La question de la gestion des sans-abris dans le centre-ville de La Rochelle continue d’alimenter les débats politiques. Lors du conseil municipal du lundi 8 juin, le sujet a de nouveau été porté par l’opposition, qui a interpellé le maire, Olivier Falorni, sur sa politique en matière de sécurité et de solidarité.
Dès l’ouverture de la séance du conseil municipal ce 8 juin, Olivier Gaudin, élu du groupe d’opposition « La Rochelle Unie », a relancé le débat sur la gestion des personnes sans domicile fixe dans le centre-ville.
Il a interpellé le maire, Olivier Falorni, sur ce qu’il considère comme une volonté « d’expulser les sans-abris du centre-ville », tout en mettant en perspective les moyens financiers consacrés par la municipalité à leur accompagnement.
« 500 000 euros, c'est le montant d'un rond-point »
S’appuyant sur le dernier conseil d’administration du CCAS, organisé le 2 juin suivi d’une conférence de presse du maire, Olivier Gaudin a rappelé les chiffres présentés par la municipalité concernant les aides accordées aux associations. « À la fin du conseil d’administration du CCAS du mardi 2 juin, vous avez présenté un rapport d’information sur l’ensemble des dispositifs mis en place et les subventions accordées par la ville aux associations venant en aide aux sans-abris. Vous avez évoqué la somme de 500 000 euros. C’est le montant d’un rond-point, pour donner un ordre d’idées. Le budget du CCAS s’élève à 11 millions d’euros et celui de la ville à 200 millions. C’est pour donner un ordre de grandeur », a déclaré Olivier Gaudin.

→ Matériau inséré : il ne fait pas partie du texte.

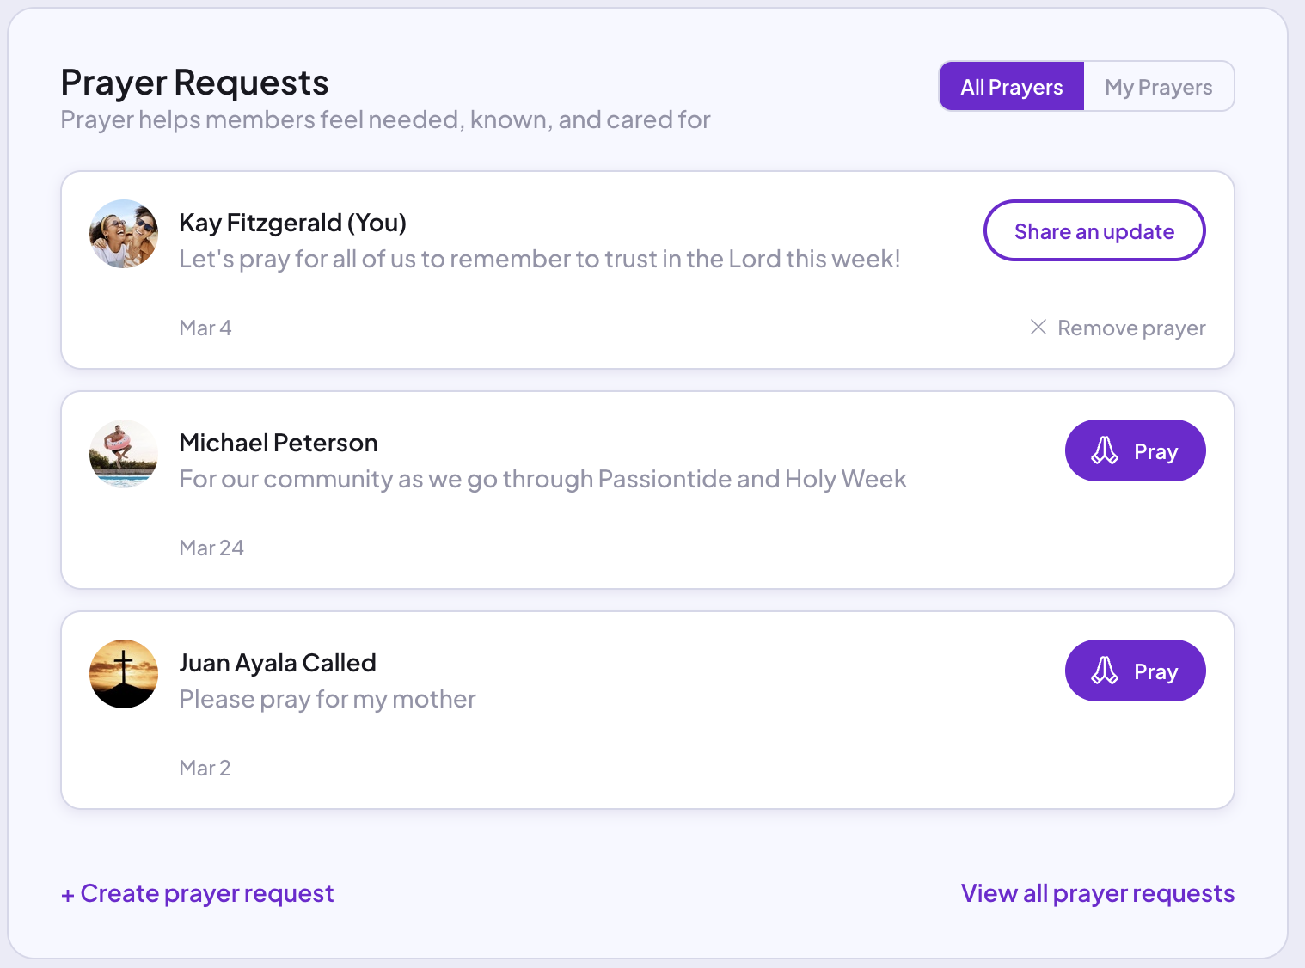Select the All Prayers tab

click(x=1011, y=87)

L’élu d’opposition a ensuite estimé que la politique menée par la municipalité risquait de compromettre le travail des acteurs sociaux intervenant auprès de ces publics. « Le reproche que nous vous faisons, c’est d’entraver ce travail social en expulsant ces derniers et ces dernières du centre-ville. Vous dites vouloir mener une politique équilibrée entre sécurité et solidarité. Mais si vous n’aviez pas été poussé dans vos retranchements, on n’entendrait parler que de sécurité, ce qui est un peu problématique », a-t-il ajouté.
« Les arrêtés signés par mes prédécesseurs, je les mets à la poubelle »
Face à ces critiques, le maire Olivier Falorni a défendu sa position en rappelant les préoccupations exprimées par les habitants et les commerçants du centre-ville. Faisant référence la récente conférence de presse au cours de laquelle il avait annoncé avoir déposé plainte après une agression impliquant un sans-abri, il a expliqué avoir invité les médias locaux à recueillir le ressenti des riverains.
« Lors de cette conférence de presse, j’avais demandé à nos médias locaux d’aller interroger les riverains et les commerçants du centre-ville et de leur demander si c’était mieux avant ou maintenant. Tout simplement. Et je vais même plus loin : si les riverains et les commerçants du centre-ville disent « c’était mieux avant », alors les arrêtés signés par mes prédécesseurs, je les mets à la poubelle. Tout de suite », a-t-il affirmé.
Un nouvel épisode qui ne devrait pas être le dernier d’une longue série débuté il y a un près d’un mois. Ce jeudi, Muriel Dumont, la présidente de la Soupe solidaire rochelaise doit rencontré le maire pour évoquer la question des sans-abris.